Charlie Simmons is catching up on winning.

Simmons, Kansas Wesleyan’s sophomore tight end, didn’t know what victory was during his four-year high school career at Creekside High School in St. Johns County, Fla.

“We didn’t win a game. We got blown out quite a few times,” he said.

As a result, Creekside wasn’t a destination for college recruiters. Part of the reason was the school’s video equipment wasn’t functional during his senior season, giving him nothing to show scouts.

Simmons managed to succeed as an individual, though.

“I had some good friends that were also dedicated and the really pushed me to become better given our circumstances,” he said.

Former KWU assistant coach Vince Fillipp discovered Simmons, despite his obscurity, and worked to get him to Salina.

Since arriving, Simmons has learned the joys of success. The Coyotes won eight games during his freshman year, when he played wide receiver.

KWU’s 2-0 this season, ranked 16th in the NAIA and plays a monumental Kansas Conference game against No. 25 Sterling on Saturday in Sterling.

Simmons is enjoying the ride immensely.

“It definitely feels great to be on the other end of the spectrum,” he said. “I like handing it out a lot better than taking it.”

Simmons has been “handing it out” a lot in the early going. He caught seven passes for 53 yards and one touchdown in 10 games a year ago, but has eight catches for 140 yards and three TDs in the Coyotes’ first two games.

He snagged three passes for 80 yards and two touchdowns in the Coyotes’ 83-0 rout of Friends last week.

Simmons is thriving at a new position in 2018, having moved to tight end and allowing All-American Trenton Poe-Evans to move from tight end to the outside.

“He was a sophomore just like I am this year,” Simmons said. “To see that I could achieve that as a sophomore as well if I go out and perform was great for me.”

Simmons has adjusted well, to say the least.

“He is the complete package,” Wesleyan coach Matt Drinkall said. “He is big, he is strong, he’s athletic, he can run, catches the ball … He’s as good a player at his position as you can possible recruit.”

Simmons doesn’t have prototypical tight end size — 6-feet-1, 200 pounds — but his strength, quickness, speed and intelligence are equalizers.

Blocking is typically a hallmark of good tight ends and Simmons is doing his part, after some adjustments. He knew how to block as a wide receiver, but his new position offers some different challenges. He often finds himself going against behemoth defenders.

“I’m having to learn how to block all over again with the steps,” he said. “I have really quick feet because I’ve always played receiver. I have to adjust to linemen.

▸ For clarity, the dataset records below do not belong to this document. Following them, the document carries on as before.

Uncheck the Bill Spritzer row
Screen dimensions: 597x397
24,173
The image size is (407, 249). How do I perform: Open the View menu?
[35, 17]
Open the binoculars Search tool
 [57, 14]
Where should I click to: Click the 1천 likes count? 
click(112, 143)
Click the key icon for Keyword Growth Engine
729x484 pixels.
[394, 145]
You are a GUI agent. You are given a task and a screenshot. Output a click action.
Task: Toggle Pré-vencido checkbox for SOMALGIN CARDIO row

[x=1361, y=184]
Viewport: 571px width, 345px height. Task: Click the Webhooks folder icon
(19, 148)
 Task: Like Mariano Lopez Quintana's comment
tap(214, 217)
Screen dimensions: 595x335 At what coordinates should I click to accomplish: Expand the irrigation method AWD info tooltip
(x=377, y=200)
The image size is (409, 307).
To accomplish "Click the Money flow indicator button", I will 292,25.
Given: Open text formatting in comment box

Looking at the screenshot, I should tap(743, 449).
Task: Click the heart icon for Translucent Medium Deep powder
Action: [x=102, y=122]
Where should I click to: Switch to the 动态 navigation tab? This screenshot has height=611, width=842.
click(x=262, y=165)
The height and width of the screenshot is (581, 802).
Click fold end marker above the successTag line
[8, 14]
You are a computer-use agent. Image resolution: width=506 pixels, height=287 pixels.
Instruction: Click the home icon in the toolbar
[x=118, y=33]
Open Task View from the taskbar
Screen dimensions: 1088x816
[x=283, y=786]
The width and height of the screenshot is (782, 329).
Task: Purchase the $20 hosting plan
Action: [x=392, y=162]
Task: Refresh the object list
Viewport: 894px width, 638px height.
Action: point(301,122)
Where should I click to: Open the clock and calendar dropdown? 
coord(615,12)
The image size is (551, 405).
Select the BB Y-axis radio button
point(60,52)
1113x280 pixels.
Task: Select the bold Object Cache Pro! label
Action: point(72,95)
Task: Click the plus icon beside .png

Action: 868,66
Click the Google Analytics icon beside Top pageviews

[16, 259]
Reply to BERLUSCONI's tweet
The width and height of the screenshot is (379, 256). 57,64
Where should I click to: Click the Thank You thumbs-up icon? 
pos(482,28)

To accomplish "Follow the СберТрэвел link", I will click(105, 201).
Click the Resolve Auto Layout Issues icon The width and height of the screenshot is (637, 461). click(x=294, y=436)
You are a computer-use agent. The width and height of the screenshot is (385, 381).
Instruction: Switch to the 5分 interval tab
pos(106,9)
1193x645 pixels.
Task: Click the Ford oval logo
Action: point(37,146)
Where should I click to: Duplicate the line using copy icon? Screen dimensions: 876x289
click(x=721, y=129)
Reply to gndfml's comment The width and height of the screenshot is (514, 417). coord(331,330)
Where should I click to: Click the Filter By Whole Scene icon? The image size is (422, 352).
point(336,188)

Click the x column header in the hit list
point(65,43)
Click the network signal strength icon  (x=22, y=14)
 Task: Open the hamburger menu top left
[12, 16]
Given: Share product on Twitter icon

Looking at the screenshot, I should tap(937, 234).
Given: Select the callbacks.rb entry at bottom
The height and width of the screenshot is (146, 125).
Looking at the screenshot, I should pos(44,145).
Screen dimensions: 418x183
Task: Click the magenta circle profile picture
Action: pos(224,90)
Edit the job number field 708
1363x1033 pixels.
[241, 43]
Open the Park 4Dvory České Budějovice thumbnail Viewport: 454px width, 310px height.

“I remember when I first started doing it I was like whoa, I was in a whole other world. I started getting my technique down.”

Simmons said he’s more at ease on and off the field in his second year at KWU.

“I’m a lot more comfortable with my school work and I’ve developed better study habits to help me get through this year,” he said.

Simmons said he and his teammates don’t expect to score 83 points tonight against a talented Sterling team. Last week’s onslaught was a surprise as KWU led 69-0 at halftime and 83-0 in the third quarter.

“I was definitely shocked,” he said. “Even back in high school, when we never won a game, we never lost by 69 points, let alone had that much put on us at halftime.”